**Task to complete**
Pictures do not belong in the copy. Output exactly the lines from the one containing "Screen dimensions: 802x599" to the end of the listing below.

►

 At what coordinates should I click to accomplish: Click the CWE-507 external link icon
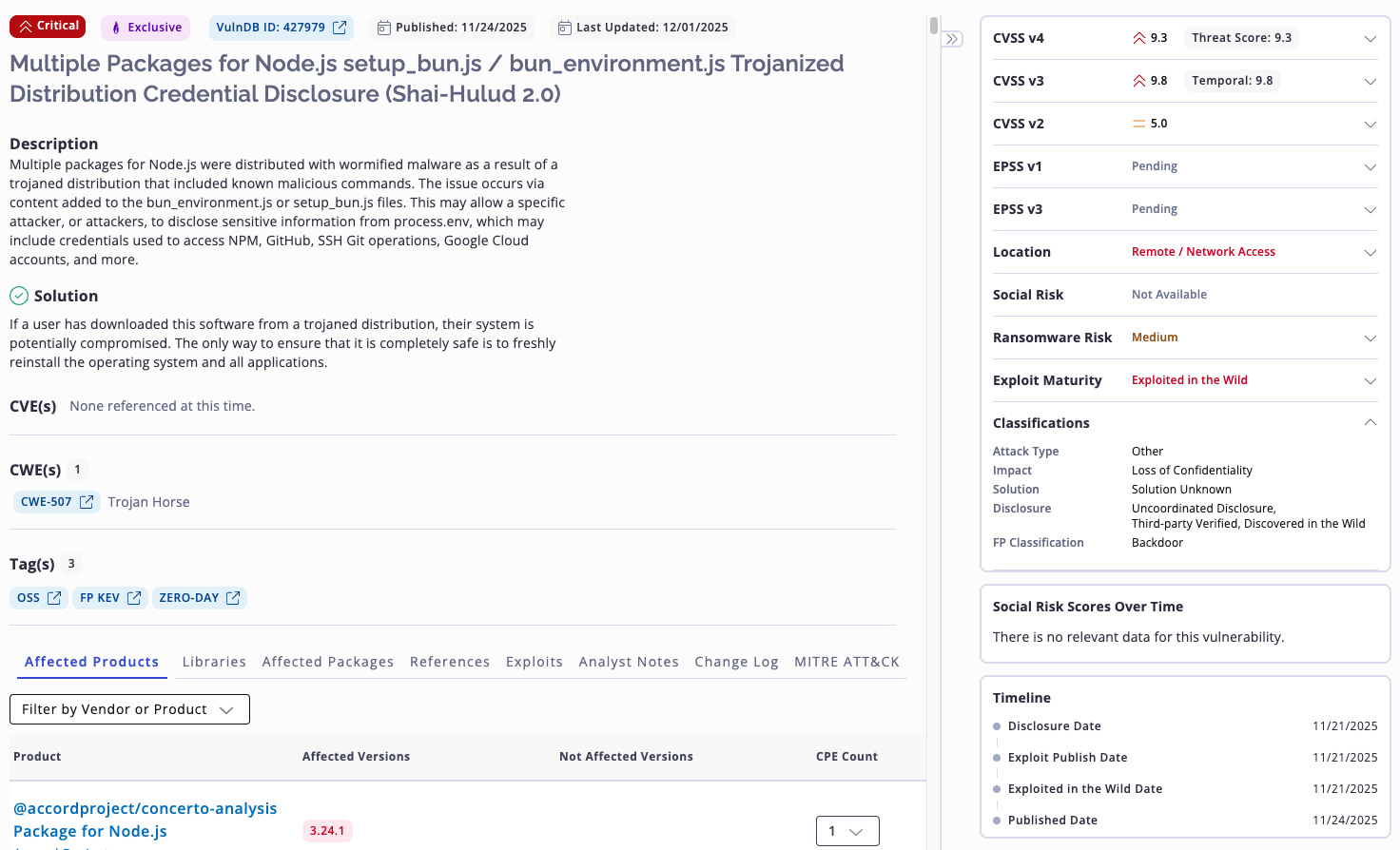click(x=87, y=502)
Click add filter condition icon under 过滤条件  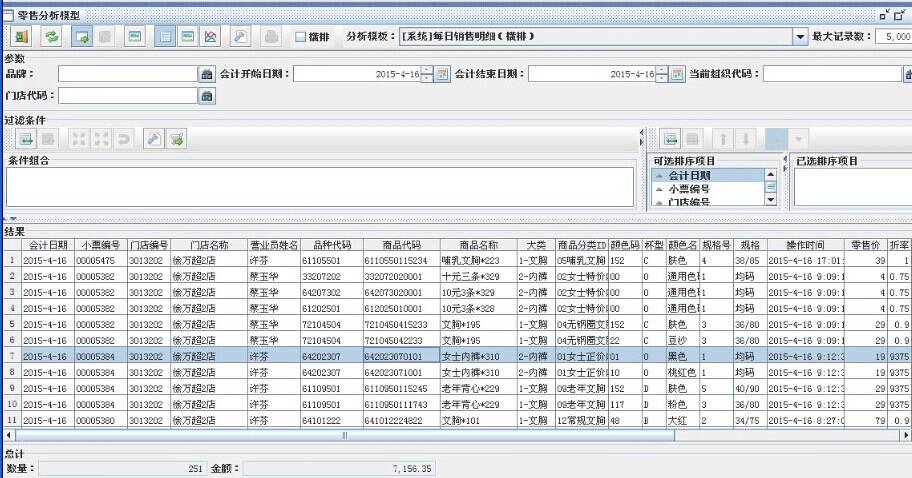click(27, 139)
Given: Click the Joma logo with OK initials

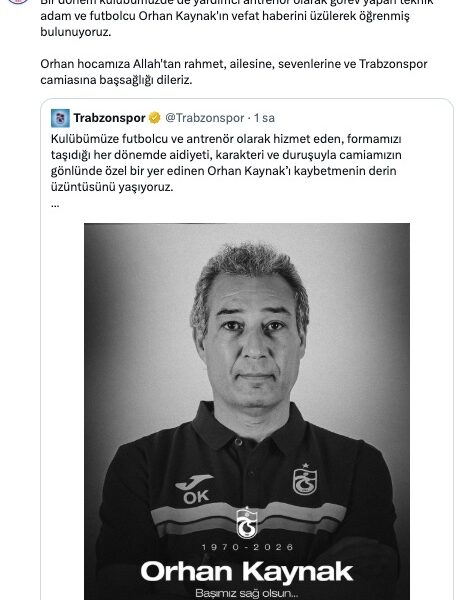Looking at the screenshot, I should [194, 489].
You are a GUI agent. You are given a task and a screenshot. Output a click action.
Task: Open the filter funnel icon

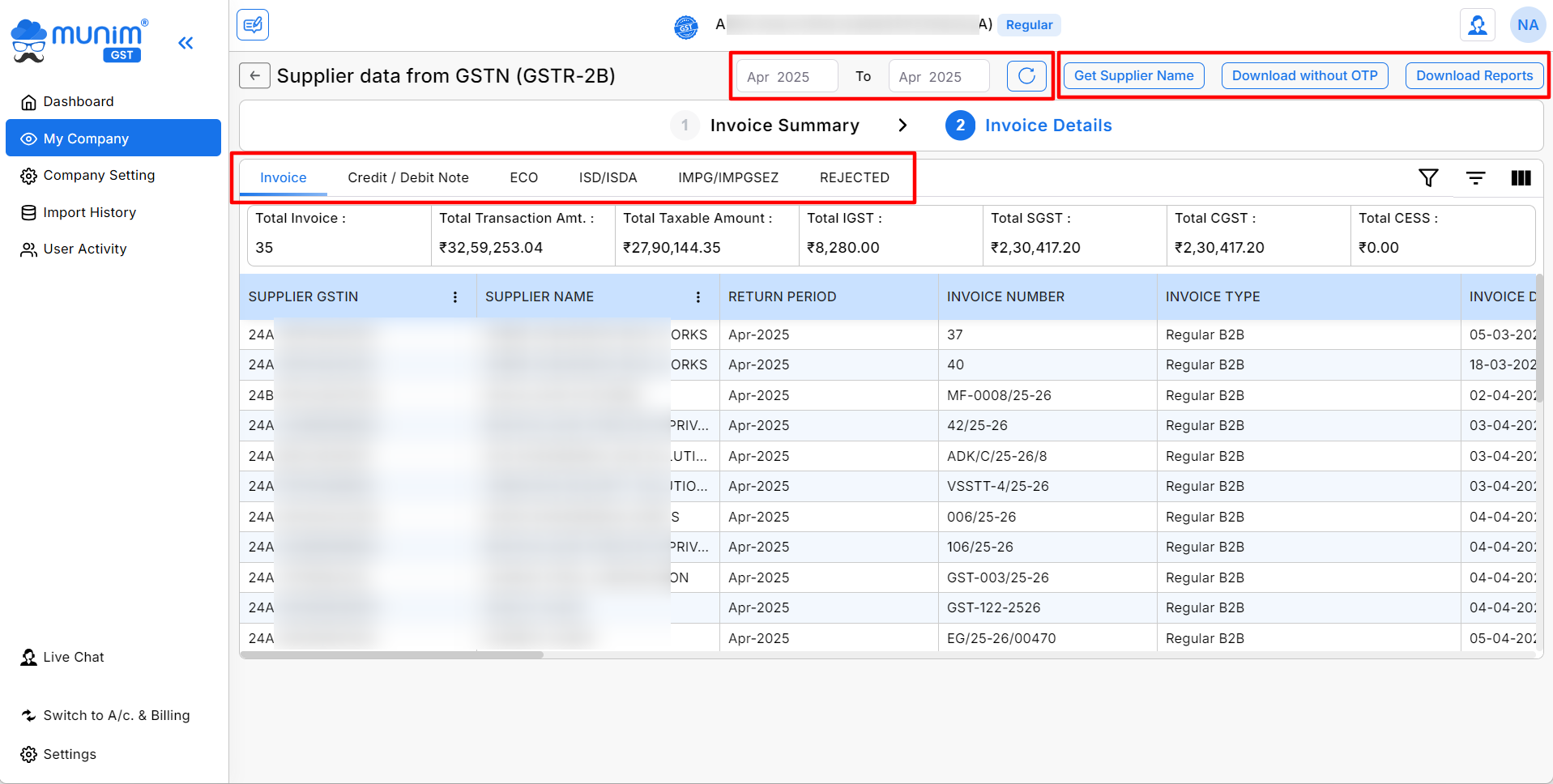click(x=1428, y=178)
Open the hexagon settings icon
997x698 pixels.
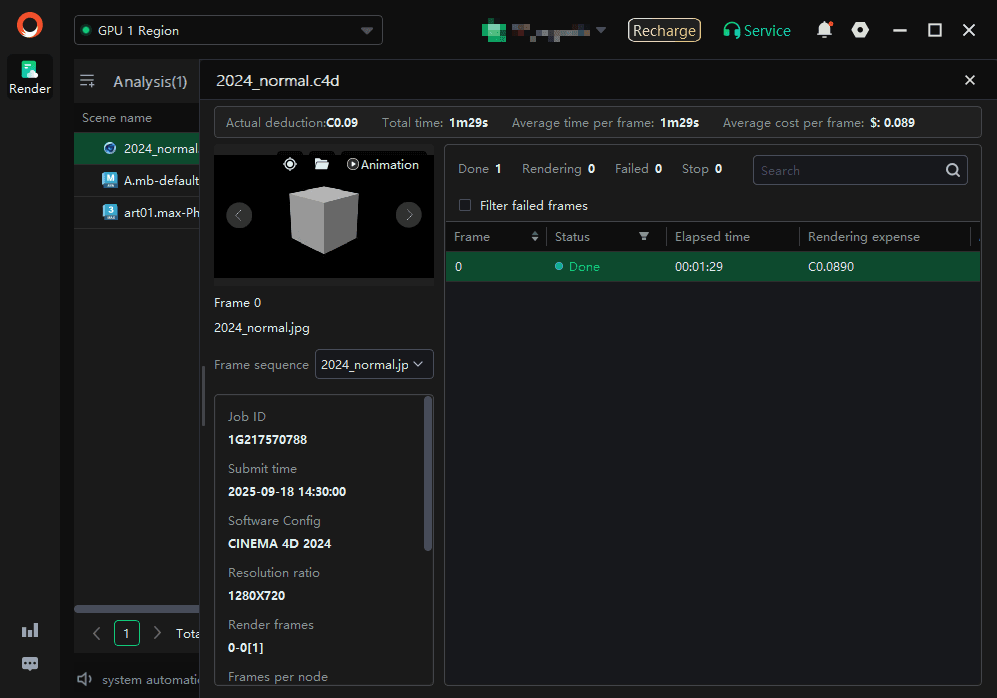(860, 30)
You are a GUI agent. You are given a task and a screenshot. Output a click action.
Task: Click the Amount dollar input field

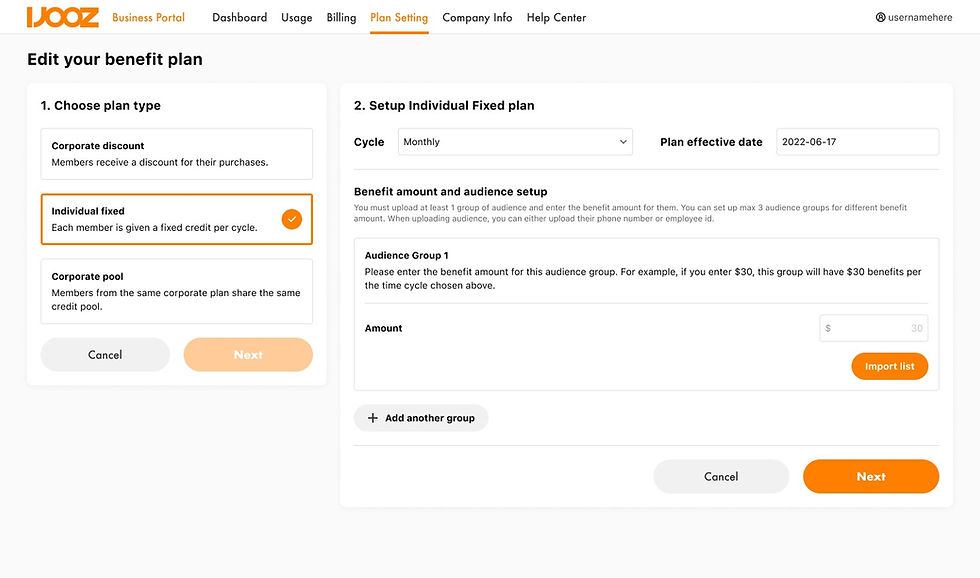tap(873, 328)
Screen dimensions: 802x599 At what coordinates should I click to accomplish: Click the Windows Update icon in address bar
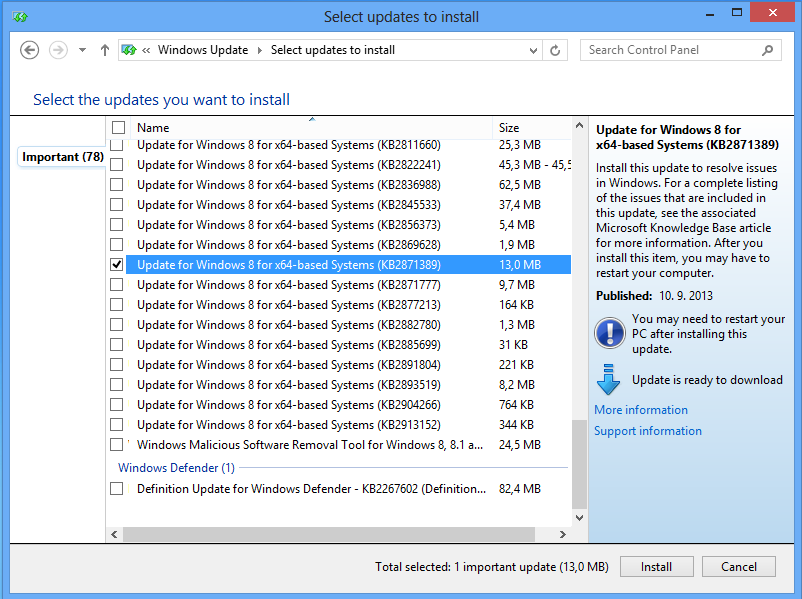coord(129,50)
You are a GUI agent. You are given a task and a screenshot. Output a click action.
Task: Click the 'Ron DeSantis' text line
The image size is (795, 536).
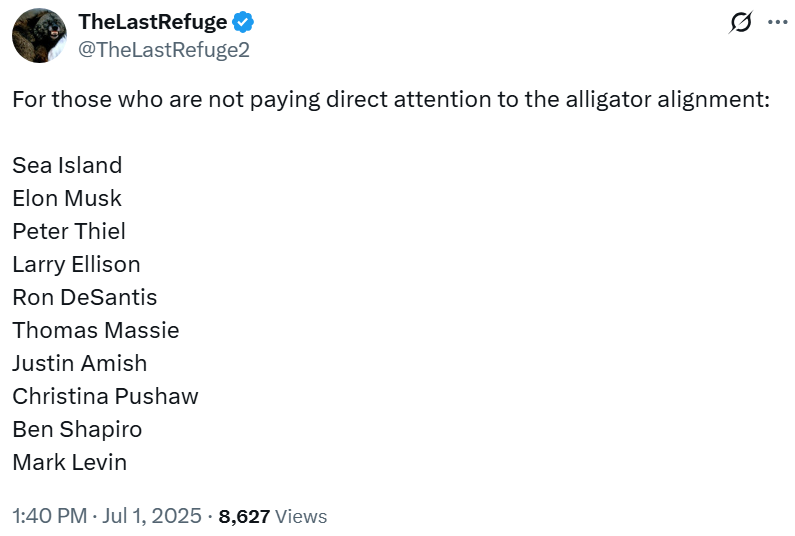click(x=85, y=297)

◄

**Exercise result**
Screen dimensions: 802x599 At what coordinates should I click to accomplish: Click the Windows Update icon in address bar
coord(129,50)
You are a GUI agent. You are given a task and a screenshot. Output a click action.
Task: Click the 'Ron DeSantis' text line
The image size is (795, 536).
click(x=85, y=297)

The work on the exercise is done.